What the future is for the hippies I don't know either -- corporate nominally left wing and radical left wing do not good bedfellows make and while the latter are awful at economics they can probably linger like the evangelicals have done for all these years. Might get some fewer restrictions on farming at some level (I say watching the Netherlands as we speak) but that will probably be very short before how awful it becomes to have politicos that would kill a plastic plant if left in their care make decisions about industrial agriculture.
If various states in the US are more or less examples of certain political approaches to the world then what do they allow that others might attempt to stymie? Those could be interesting preludes to things.
To that end I am not sure what will become more legal, even more so if I factor in the rise of AI (your AI driver does not have to be perfect, just better than humans and humans are already pretty awful so if nothing else de facto illegal will be a thing). Outside chance drugs become a medical issue (not that it is much better in the US) rather than a criminal one and what falls from that.

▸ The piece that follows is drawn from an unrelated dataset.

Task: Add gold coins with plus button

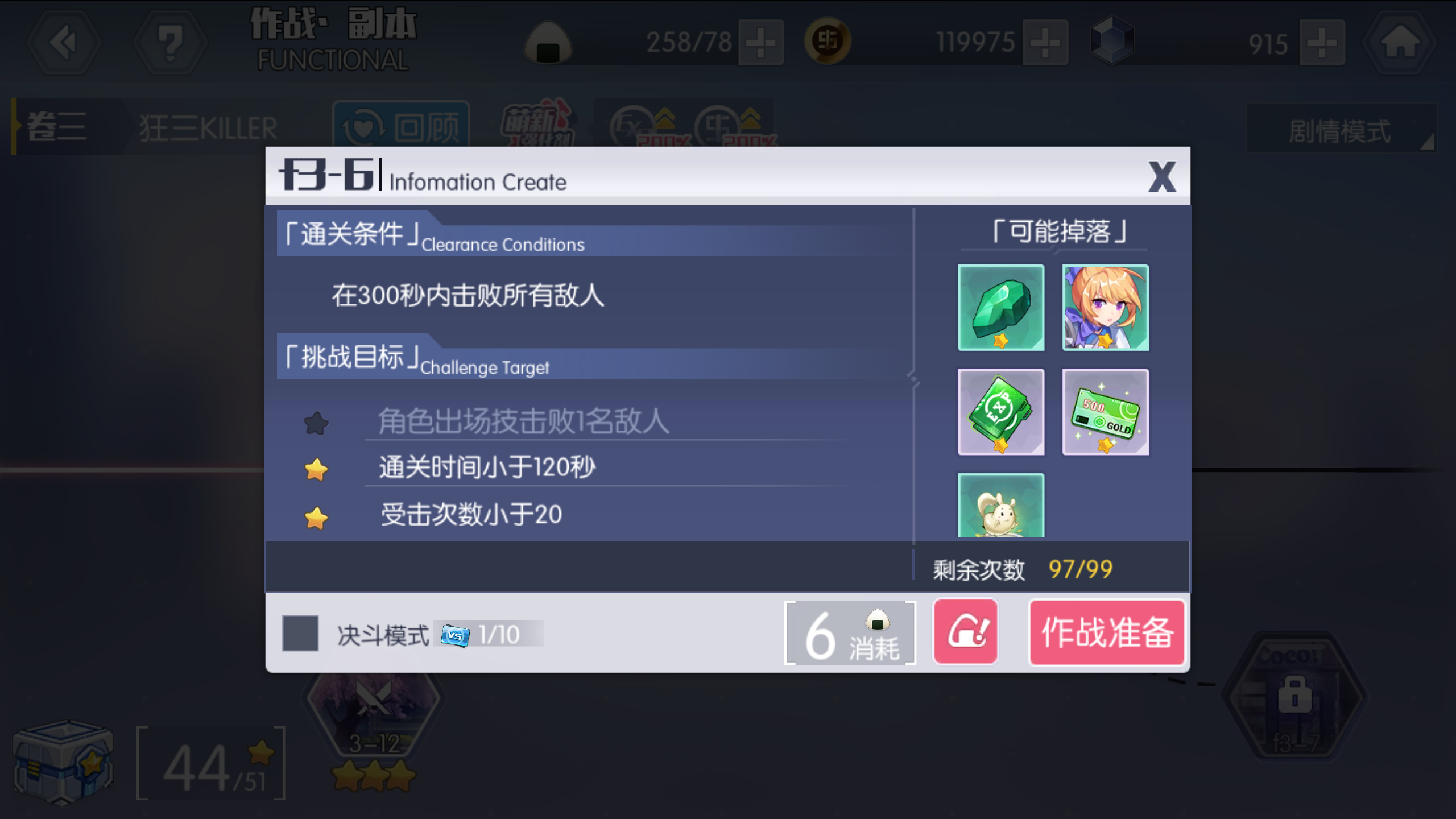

Black swan of a civil war in which somehow the libertarians win, reform of the electoral system into something not mathematically destined to be two party (civil war is more likely), serious economic collapse (something is brewing but probably going to be able to dodge great depression 2.0/dustbowl 2.0 by virtue of tech) or real disease wiping out serious portions of the economically productive population (Corona is as nothing compared to some of the historical options for things, never mind if some things ganged up. Would also probably be fairly down the line unless something really fun like antidepressant use predisposed you to something
https://www.statista.com/statistics/1133632/antidepressant-use-by-state-us/ ) then being my only real paths to things being made less restrictive as time goes on (nanobots and super AI but that is in science fiction film plot right now).
Maybe some less restrictive copyright law but that is not something I bank on (honestly I would be surprised if the reselling of digital goods thing gets settled any time soon). Outside chance of a financial divorce so a parent can say raise it yourself but as the money to be a (let's face it single mother) lands immediately back on the state (and for all the everything for the state, nothing outside the state, nothing against the state mindset of various politicos they do care about their bottom line perhaps more than the budget, debts and deficits might be inclined to credit them with) and has bad outcomes statistically I can't see that truly happening. Maybe a few less restrictions on science (I want my designer babies) but I expect that more to be a "oh I got pregnant during my trip to [somewhere in Asia]
future medical health for babies clinic" for a while yet -- good old fashioned robot arms if you want to be a superhuman in the US with the only curio being whether said clinics are allowed to do anything with the germ line aspects of things such that it just delays for a generation as the Vietnam test tube super babies just come back and breed.